– А про вас же еще говорят, что вы вторая древнейшая.

– Тоже верно, – сказала она с холодной такой задумчивостью. – Мы все делаем, что с нас требуют и за что хорошо платят.

– Я тебя не хотел обидеть. Правда.

– Ты с ума сошел. Мы на такое не обижаемся, нас это даже забавляет. Хотя, пожалуй, таки есть чудаки, которые вроде тоже смеются над этим, но на самом деле стесняются. Это такие люди… слабонервные. Нашли чего стесняться. Хотя, конечно, такое только у мужчин бывает (он заметил, что слово «мужчины» у нее звучит так, будто она с этими мужчинами уже в койке и так счастлива, что не знает, за что хвататься). Журналистика же – профессия сугубо наша, девичья. Мужчина там выглядит более или менее естественно, если он сам никого не обслуживает, а командует, кого обслуживать и как. То есть если он сутенер, это еще ладно…

– Я вот тебя слушаю и, знаешь, что думаю? Мне иногда кажется, мы просто два сексуальных маньяка, которые удачно дополняют друг друга. И т.д. – Она слушала, не перебивая.

– Ну а что? Если бы я не поступила в университет, то скорее всего б стала проституткой. Ну, не с трех вокзалов, а такой, в смысле гейшей – я знаю много искусств, я могу танцевать, делать массаж, поддерживать разговор.

– Да ты все вообще умеешь, – сказал он с гордостью, будто сам учил.

Она вежливо улыбнулась.

– А ты? Я, ладно, не знаю, как тебя зовут, но девушке это можно.

– Ничего себе можно, – пробормотал он. – Ладно, ладно, это я так…

– Какой ты чувствительный, а? – сказала она задумчиво. Он потом часто вспоминал эту ее реплику и эту задумчивость. После этого она перестала говорить с ним свободно про все и уж выбирала, что сказать, а что оставить себе. Она как бы снизила ему балл, он уже не смотрелся таким продвинутым и таким сильным, ей как будто стало ясно, что многого он не потянет, не увезет, что его надо беречь, что правду она будет приберегать для настоящих, для взрослых, для больших.

– Расскажи про себя теперь. Так ты кто?

– Ну… Доктор.

– Правда доктор? Настоящий? Или так, научный?
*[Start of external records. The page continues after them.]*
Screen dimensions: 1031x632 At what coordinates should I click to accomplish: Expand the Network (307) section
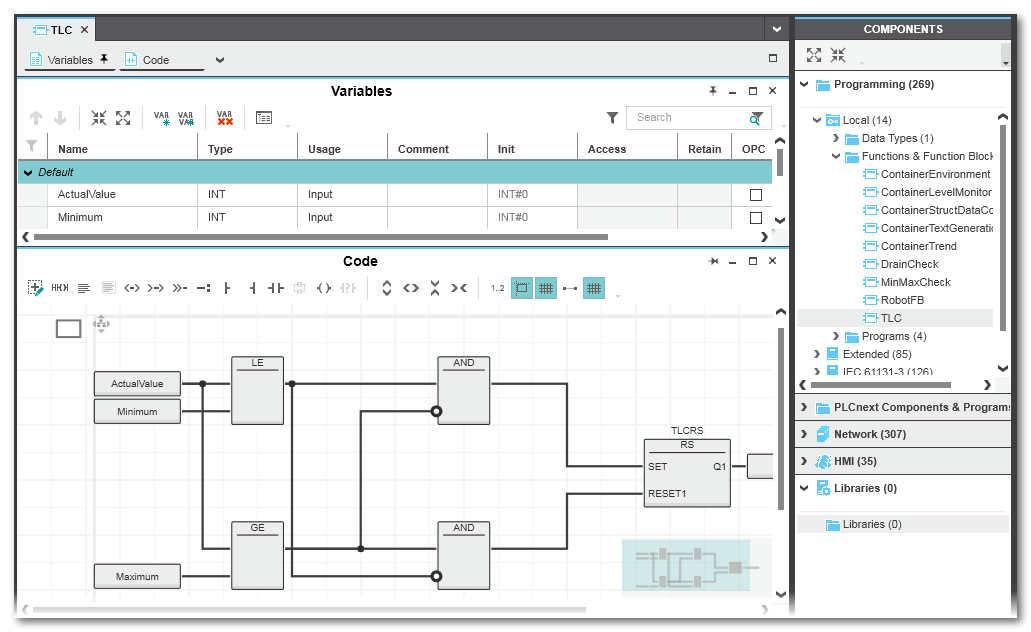pyautogui.click(x=804, y=434)
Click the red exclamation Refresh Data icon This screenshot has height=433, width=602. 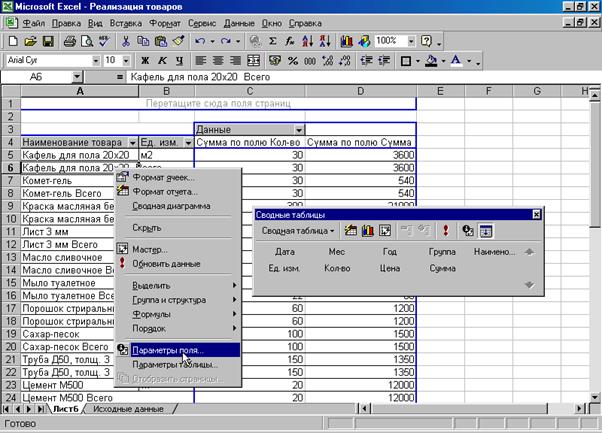click(446, 230)
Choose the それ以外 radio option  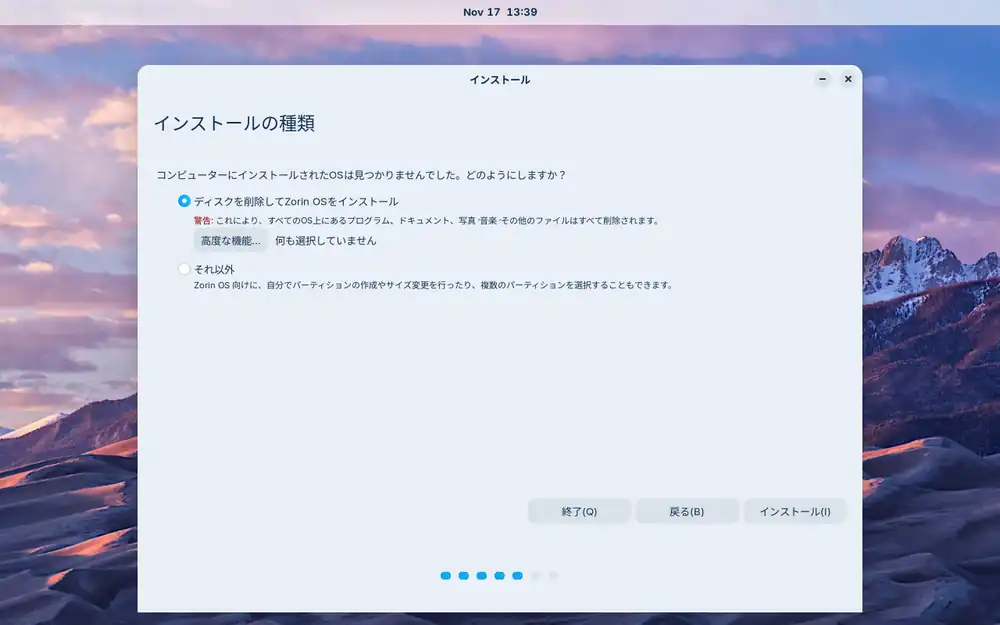point(184,269)
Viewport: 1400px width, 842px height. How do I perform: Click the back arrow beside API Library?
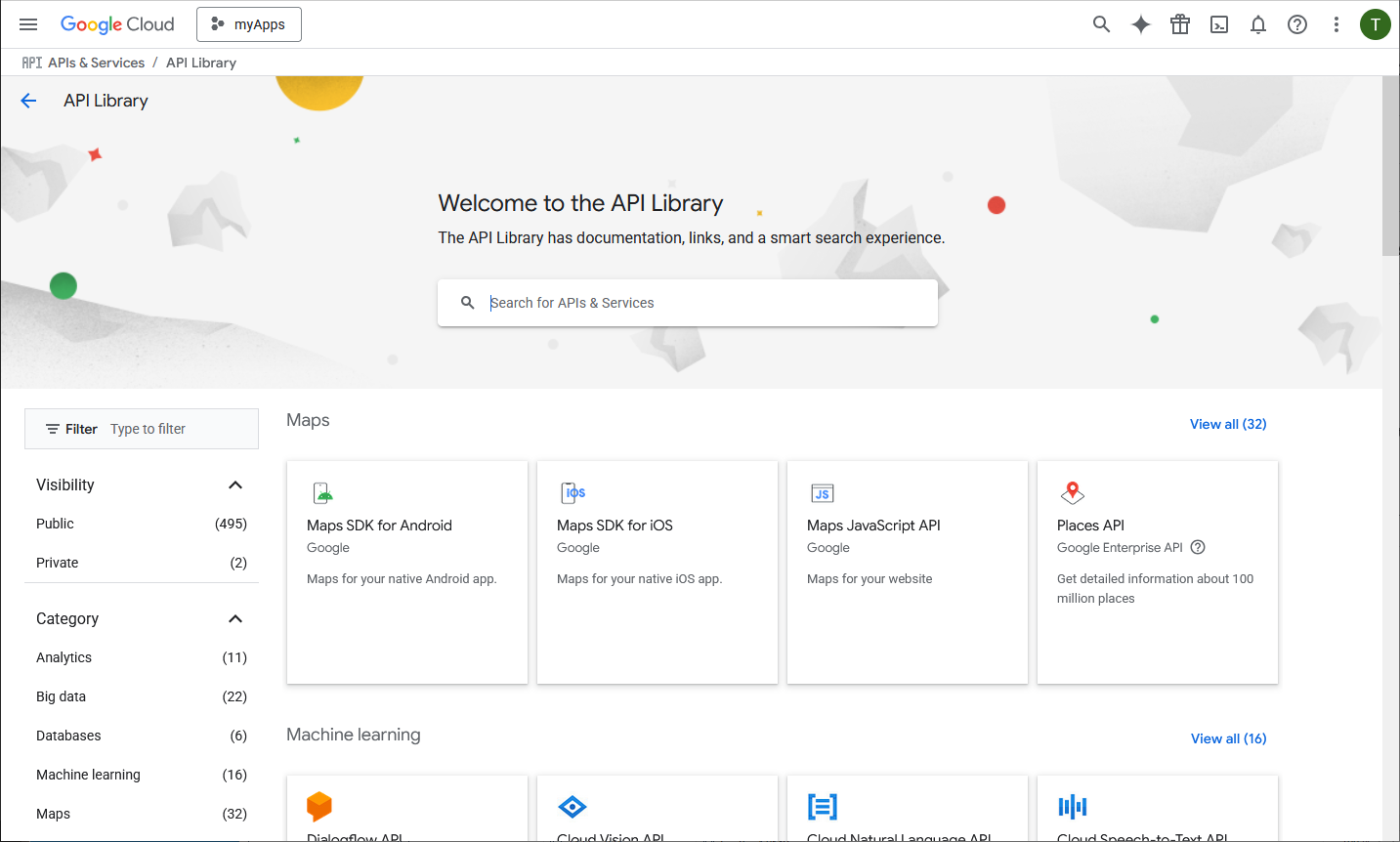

– Куда! Я – так… Санитарный.

– А почему ж тогда говоришь, что доктор?

– Просто так. Ну, это у меня кличка такая.

– Да? И что ты там на работе делаешь: тараканов травишь? Кошек вешаешь?

«Злая все ж она, а как бы хотелось, чтоб была добрая и тонкая…» – подумал Доктор и сказал:

– Ну типа того. В НИИ сижу, чего-то там пишу – важные бумажки, без которых жизнь остановится…

– Типа, «мойте руки перед едой»? Или «Пионер! Будь культурен – убивай мух!».

– Наподобие того.

– А, и вы там сидите без зарплаты, валяете дурака, пьете казенный технический спирт и ругаете власть? Оккупационный, типа, режим? Да еще и работу свою прогуливаете? Ты ведь все время дома сидишь, как я посмотрю…

Он, насупившись и сопя, молчал. Все так и было. И денег, и денег еще у него сейчас не было, теперь и про это пора сказать. Но до этого почему-то не дошло, хотя тема была увлекательная и сама лезла в повестку дня.

– Ну, маленький, не обижайся, ну, миленький, иди сюда.

Она придвинулась к Доктору.

«А поставлю-ка я ее сейчас на место», – решительно сказал себе Доктор, но тут же смутился, и смолчал, и малодушно стал ждать, что будет дальше. А дальше было то же, что и всегда. Он и не сомневался.

Он оттаял и уж больше не обижался. «Не стесняйся, а то умрешь» – смешной афоризм, который он внезапно придумал.

Книги жизни

Когда им надоедало днями напролет валяться голышом в койке, когда чужое тело наскучивало (они точно знали, что это временно, долго так продлиться не может, если ты еще не умер), шли в кино. Иногда – наугад, даже не спросив названия.